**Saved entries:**
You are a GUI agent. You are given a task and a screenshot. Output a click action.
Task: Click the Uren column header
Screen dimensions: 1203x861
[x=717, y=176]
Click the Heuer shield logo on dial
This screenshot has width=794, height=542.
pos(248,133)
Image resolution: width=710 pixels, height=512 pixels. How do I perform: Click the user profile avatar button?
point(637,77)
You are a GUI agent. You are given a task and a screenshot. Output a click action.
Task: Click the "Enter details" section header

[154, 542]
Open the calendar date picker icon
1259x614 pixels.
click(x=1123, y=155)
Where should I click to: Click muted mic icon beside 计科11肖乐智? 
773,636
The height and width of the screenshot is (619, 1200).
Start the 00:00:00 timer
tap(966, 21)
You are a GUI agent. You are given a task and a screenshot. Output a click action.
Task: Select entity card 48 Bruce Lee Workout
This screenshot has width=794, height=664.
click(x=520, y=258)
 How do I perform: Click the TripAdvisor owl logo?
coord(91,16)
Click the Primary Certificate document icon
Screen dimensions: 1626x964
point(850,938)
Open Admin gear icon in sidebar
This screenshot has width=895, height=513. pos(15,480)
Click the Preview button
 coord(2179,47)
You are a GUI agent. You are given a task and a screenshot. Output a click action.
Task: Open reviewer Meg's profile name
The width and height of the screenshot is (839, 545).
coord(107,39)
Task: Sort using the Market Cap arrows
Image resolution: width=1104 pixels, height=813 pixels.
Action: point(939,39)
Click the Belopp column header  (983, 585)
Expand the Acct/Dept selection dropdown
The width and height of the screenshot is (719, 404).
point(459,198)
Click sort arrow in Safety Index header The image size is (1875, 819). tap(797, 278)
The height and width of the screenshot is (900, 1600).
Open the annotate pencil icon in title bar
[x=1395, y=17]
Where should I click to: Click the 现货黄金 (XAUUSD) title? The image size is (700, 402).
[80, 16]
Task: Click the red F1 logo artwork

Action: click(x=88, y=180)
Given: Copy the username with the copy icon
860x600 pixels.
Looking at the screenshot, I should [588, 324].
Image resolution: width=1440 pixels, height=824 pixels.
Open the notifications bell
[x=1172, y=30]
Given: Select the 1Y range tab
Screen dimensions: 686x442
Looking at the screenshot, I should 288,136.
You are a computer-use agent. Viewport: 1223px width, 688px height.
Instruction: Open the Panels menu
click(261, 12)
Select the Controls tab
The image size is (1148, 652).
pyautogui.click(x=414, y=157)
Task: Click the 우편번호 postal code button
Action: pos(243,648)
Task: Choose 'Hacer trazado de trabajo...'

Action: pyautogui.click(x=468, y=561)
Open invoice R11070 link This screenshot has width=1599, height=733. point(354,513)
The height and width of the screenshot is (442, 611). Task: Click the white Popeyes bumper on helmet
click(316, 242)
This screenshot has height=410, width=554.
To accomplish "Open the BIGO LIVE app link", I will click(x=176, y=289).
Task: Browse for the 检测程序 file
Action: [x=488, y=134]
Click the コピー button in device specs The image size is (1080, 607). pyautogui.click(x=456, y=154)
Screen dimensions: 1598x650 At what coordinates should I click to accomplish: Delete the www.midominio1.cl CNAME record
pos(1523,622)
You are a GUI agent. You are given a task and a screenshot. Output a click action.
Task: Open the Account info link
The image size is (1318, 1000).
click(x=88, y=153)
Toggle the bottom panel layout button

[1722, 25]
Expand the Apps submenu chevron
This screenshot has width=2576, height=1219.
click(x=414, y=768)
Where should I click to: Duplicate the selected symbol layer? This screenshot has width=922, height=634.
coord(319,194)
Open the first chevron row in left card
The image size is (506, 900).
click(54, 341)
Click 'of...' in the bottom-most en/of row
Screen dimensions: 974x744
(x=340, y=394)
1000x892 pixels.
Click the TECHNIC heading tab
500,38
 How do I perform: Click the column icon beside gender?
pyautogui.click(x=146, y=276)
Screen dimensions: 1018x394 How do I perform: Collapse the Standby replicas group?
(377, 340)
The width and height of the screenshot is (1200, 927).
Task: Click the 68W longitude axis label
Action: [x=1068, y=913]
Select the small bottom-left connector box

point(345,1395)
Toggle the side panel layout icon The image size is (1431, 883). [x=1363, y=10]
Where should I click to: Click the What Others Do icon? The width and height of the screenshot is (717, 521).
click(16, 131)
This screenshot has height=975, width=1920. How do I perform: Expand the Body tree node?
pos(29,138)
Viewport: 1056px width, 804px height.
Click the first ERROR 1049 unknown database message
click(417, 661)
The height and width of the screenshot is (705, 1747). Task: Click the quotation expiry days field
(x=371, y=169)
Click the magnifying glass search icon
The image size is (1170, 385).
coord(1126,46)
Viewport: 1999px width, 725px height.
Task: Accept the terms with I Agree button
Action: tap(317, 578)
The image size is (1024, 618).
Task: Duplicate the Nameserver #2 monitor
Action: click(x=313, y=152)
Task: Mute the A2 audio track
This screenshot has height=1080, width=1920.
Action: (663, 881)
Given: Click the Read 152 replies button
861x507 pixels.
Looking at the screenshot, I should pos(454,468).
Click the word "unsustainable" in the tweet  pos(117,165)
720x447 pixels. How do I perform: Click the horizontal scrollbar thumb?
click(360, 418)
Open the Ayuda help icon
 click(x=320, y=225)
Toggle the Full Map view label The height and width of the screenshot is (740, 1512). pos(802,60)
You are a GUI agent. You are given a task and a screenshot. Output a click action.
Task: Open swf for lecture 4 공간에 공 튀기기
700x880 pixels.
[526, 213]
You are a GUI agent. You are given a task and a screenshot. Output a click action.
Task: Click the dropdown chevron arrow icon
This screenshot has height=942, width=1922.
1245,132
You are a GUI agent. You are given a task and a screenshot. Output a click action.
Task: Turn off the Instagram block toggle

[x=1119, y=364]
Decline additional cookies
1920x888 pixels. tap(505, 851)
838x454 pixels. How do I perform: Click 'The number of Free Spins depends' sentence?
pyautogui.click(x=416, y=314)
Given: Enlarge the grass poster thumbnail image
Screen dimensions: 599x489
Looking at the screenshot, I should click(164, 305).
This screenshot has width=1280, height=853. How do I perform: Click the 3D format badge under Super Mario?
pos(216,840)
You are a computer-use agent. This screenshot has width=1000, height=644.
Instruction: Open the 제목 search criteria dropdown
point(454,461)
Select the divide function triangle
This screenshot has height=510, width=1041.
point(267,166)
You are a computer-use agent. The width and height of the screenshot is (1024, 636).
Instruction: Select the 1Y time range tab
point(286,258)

**TASK DETAILS:** Copy out the records word for word, beginning at the line containing "The height and width of the screenshot is (442, 611)." and continuing through the line containing "pyautogui.click(x=146, y=276)", with both of those lines included.

**FINAL ANSWER:**
The height and width of the screenshot is (442, 611). Task: Click the white Popeyes bumper on helmet
click(316, 242)
This screenshot has height=410, width=554.
To accomplish "Open the BIGO LIVE app link", I will click(x=176, y=289).
Task: Browse for the 检测程序 file
Action: [x=488, y=134]
Click the コピー button in device specs The image size is (1080, 607). pyautogui.click(x=456, y=154)
Screen dimensions: 1598x650 At what coordinates should I click to accomplish: Delete the www.midominio1.cl CNAME record
pos(1523,622)
You are a GUI agent. You are given a task and a screenshot. Output a click action.
Task: Open the Account info link
The image size is (1318, 1000).
click(x=88, y=153)
Toggle the bottom panel layout button

[1722, 25]
Expand the Apps submenu chevron
This screenshot has width=2576, height=1219.
click(x=414, y=768)
Where should I click to: Duplicate the selected symbol layer? This screenshot has width=922, height=634.
coord(319,194)
Open the first chevron row in left card
The image size is (506, 900).
click(54, 341)
Click 'of...' in the bottom-most en/of row
Screen dimensions: 974x744
(x=340, y=394)
1000x892 pixels.
Click the TECHNIC heading tab
500,38
 How do I perform: Click the column icon beside gender?
pyautogui.click(x=146, y=276)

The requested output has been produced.